* _TASK BRIEF_
From the line containing "Given: Reply to Sadeeq Adam Musa's comment" to the last line of the listing, both included, copy every line exactly and drop the pictures.

* _RECORDS TO USE_
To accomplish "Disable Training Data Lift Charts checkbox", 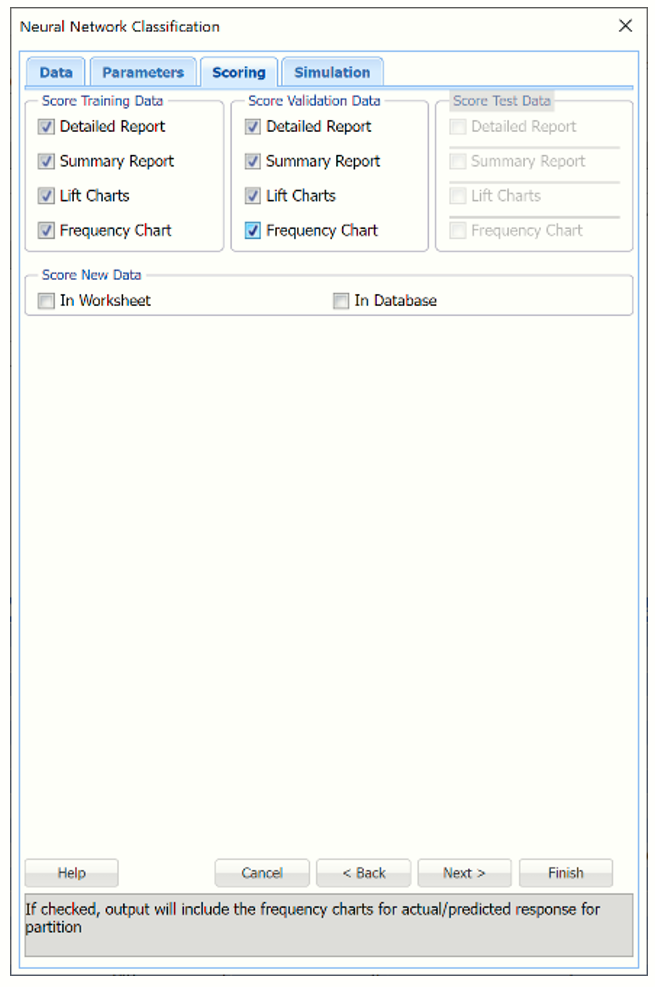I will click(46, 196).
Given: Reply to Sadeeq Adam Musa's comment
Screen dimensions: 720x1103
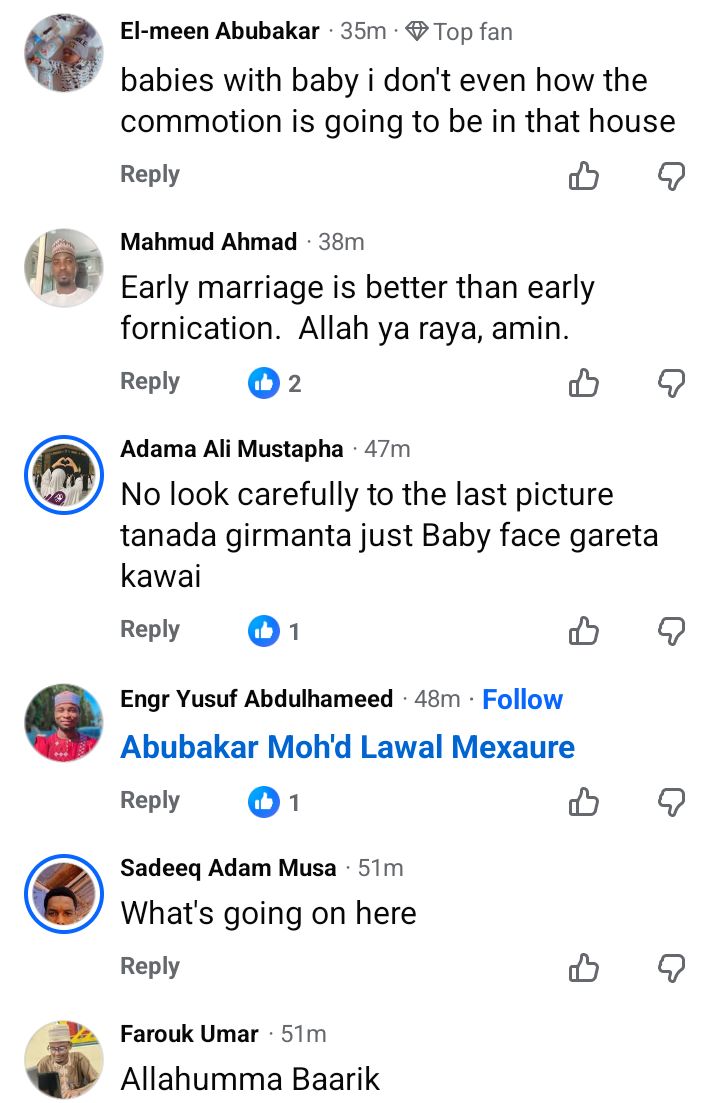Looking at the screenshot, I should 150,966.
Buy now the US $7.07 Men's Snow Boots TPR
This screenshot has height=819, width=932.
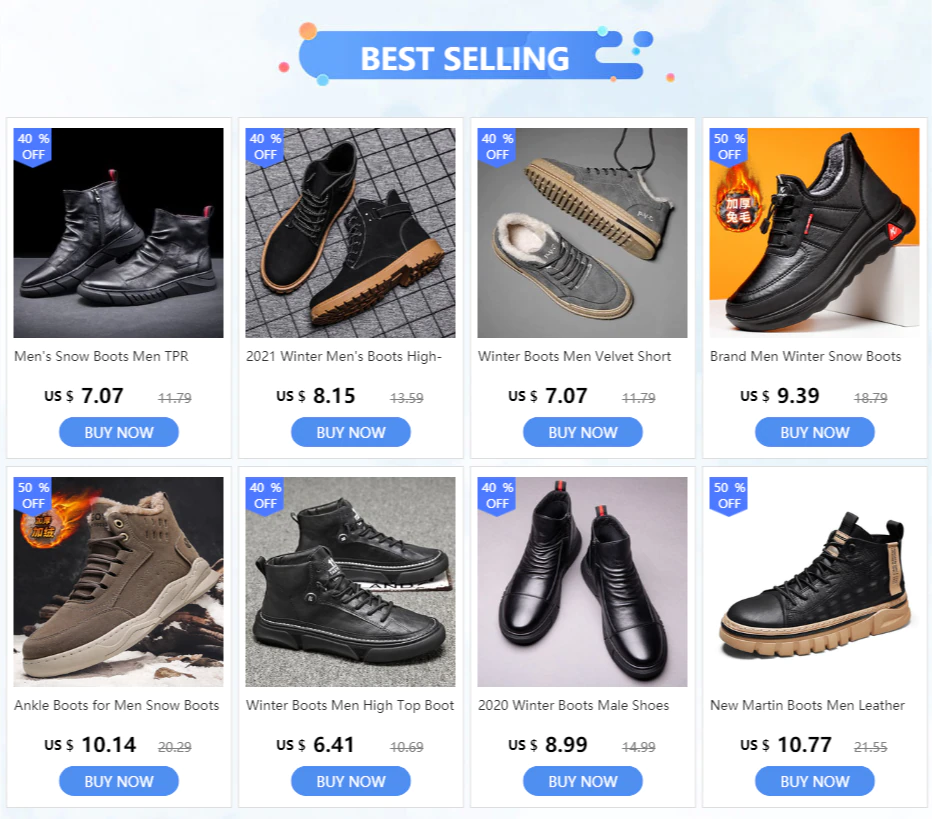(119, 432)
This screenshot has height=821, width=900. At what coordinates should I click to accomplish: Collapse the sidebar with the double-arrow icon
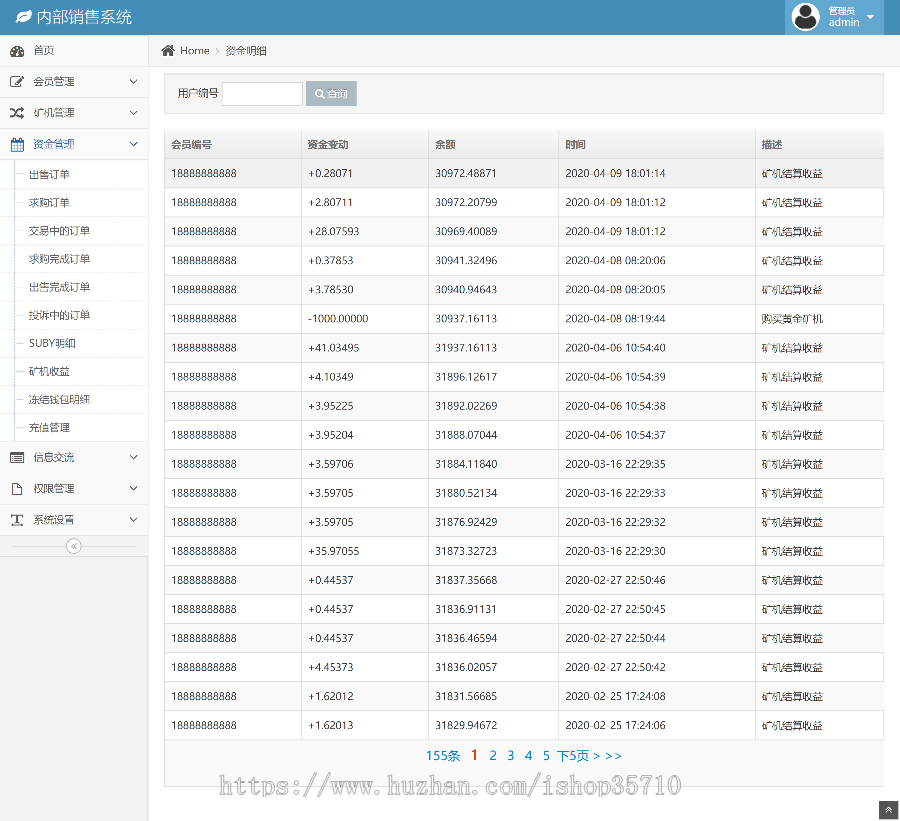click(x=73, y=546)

* _RESULT_
Given: Reply to Sadeeq Adam Musa's comment
Screen dimensions: 720x1103
Looking at the screenshot, I should 150,966.
Buy now the US $7.07 Men's Snow Boots TPR
This screenshot has height=819, width=932.
(119, 432)
This screenshot has height=821, width=900. At what coordinates should I click to accomplish: Collapse the sidebar with the double-arrow icon
click(x=73, y=546)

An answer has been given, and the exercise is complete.